Top Papers Of The Month

Unprovoked Clots and Cancer: It’s About Evidence, Cost Savings, and Patient Benefit

Gregory W. Rutecki, MD

Let’s set the stage: Unprovoked deep venous thromboemboli account for 40% of all bouts of thromboembolism.1 One study demonstrated that a standardized incidence ratio of 1.3 unprovoked clot events are seen 1 year before a cancer diagnosis. The next question is obvious: Should all folks with unprovoked events be screened from head to toe for cancer? This month’s Top Paper2 does a great job answering that question.

In the study, 854 patients were randomly assigned to 1 of 2 groups. The first group got limited screening for cancer in unprovoked thromboemboli—that is, basic blood tests, chest radiography, and screening for breast, cervical, and prostate cancers. The second group received the same screening measures, plus computed tomography (CT) of the abdomen and pelvis. The primary outcome measure in the study was a confirmed cancer that had been missed by the screening strategy and that had been detected by the end of a year of follow-up.

Overall, 33 patients (3.9% of the group) received a new diagnosis of cancer. The cancer diagnosis was made in 14 of 431 participants (3.2%) in the limited-screening group, and 19 of 423 participants (4.5%) who had a CT scan added to the limited screening. Another observation shows how close to the 2 groups were: 4 occult cancers (29%) were missed in the limited-screening group versus 5 occult cancers (26%) missed by limited screening plus CT scanning. The study results also showed no differences in the time to cancer diagnosis, overall mortality, or cancer-related mortality between the 2 randomized groups.

This is an important study. Prior to its publication, a Cochrane Database systematic review could find only 2 studies on the subject, with a combined enrollment of 396 participants.3 Despite the paucity of data, the bottom line was that the authors of the Cochrane review agreed that there was insufficient evidence of looking far and wide for cancer in these individuals.

This Top Paper does have some shortcomings. The participants in both groups were relatively young (average, 54 years); if they had been older, there might have been more cases of cancer. What’s more, chest CT was not used, only abdominal and pelvic CT. And only 6.7% of the participants who were 50 years of age or older had had a requisite colonoscopy.1 This is an abysmal number for a screening procedure that has been proven to prevent colon cancer deaths.

Board examination questions frequently ask, in myriad clinical scenarios, whether a search for cancer should be undertaken and, if the answer is yes, how extensive that search should be. Traditional teaching has been that recommended health maintenance screening only is indicated. Yes, that means colonoscopy!
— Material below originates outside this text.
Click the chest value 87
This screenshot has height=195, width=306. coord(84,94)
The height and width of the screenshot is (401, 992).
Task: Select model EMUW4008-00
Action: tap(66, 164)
Some have strayed from that path.

The editorialist whose article accompanied this Top Paper is right: Less is more.1 When we do not go on a fishing expedition for cancer after a thromboembolic event, we are not harming our patients, and we are not wasting money! But if we ignore routine screening in everyone, we imperil our patients.
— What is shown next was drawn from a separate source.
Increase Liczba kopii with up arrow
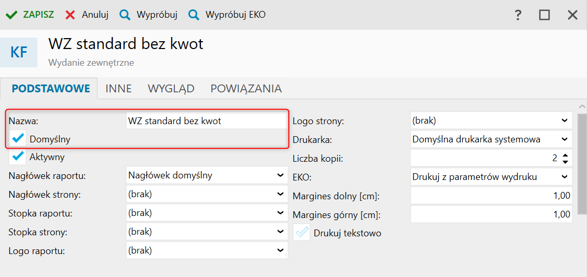The height and width of the screenshot is (277, 587). click(566, 154)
Gregory W. Rutecki, MD, is a physician at the National Consult Service at the Cleveland Clinic. He is also a member of the editorial board of Consultant. Dr Rutecki reports that he has no relevant financial relationships to disclose.


  1. Khorana AA. Cancer workup after unprovoked clot—less is more. N Engl J Med. 2015;373(8):768-769.
  2. Carrier M, Lazo-Langner A, Shivakumar S, et al; SOME Investigators. Screening for occult cancer in unprovoked venous thromboembolism. N Engl J Med. 2015;373(8):697-704.
  3. Robertson L, Yeoh SE, Stansby G, Agarwal R. Effect of testing for cancer on cancer- and venous thromboembolism (VTE)-related mortality and morbidity in patients with unprovoked VTE. Cochrane Database Syst Rev. 2015;3:CD010837.